(...) Gosto de viver em cidades porque gosto de caminhar em
cidades. Também aqui sou o anti-Rousseau por excelência. No seu "Devaneios
do Caminhante Solitário", o filósofo confessa que existem poucos prazeres
comparáveis a uma caminhada pelo campo. Subscrevo tudo, exceto o campo.
Cidades. Carros que passam. Esse é o meu filme. E, por falar
em filmes, haverá caminhada mais bela do que no filme "Paris", de
Cédric Klapisch, que talvez explique as minhas paixões pela vadiagem urbana?

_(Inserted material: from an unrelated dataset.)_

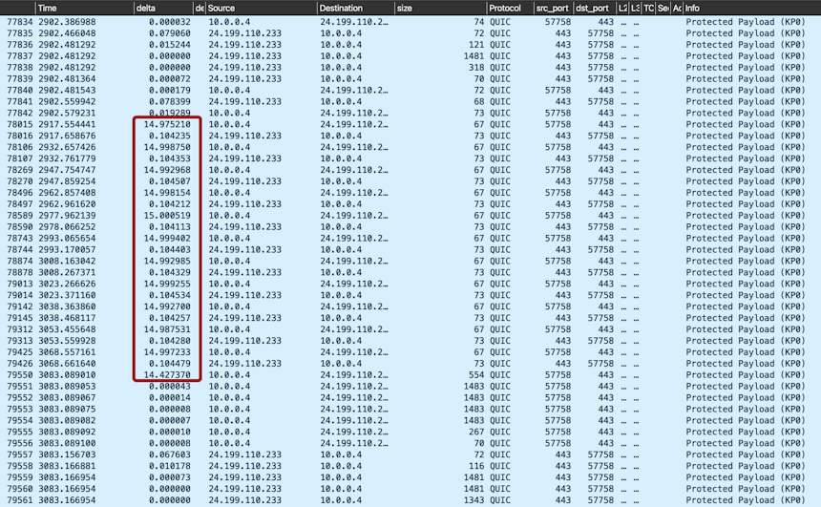Select packet number 77834
Viewport: 821px width, 507px height.
(19, 20)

O filme tem duas histórias paralelas. A primeira é a de um
professor (o sempre magistral Fabrice Luchini) que se apaixona por uma aluna e,
sem surpresas, é abandonado por ela. Um solitário angustiado que gosta de
caminhar pelas ruas de Paris sem nunca se aperceber desse fato redentor: o fato
de estar vivo e de poder caminhar por Paris.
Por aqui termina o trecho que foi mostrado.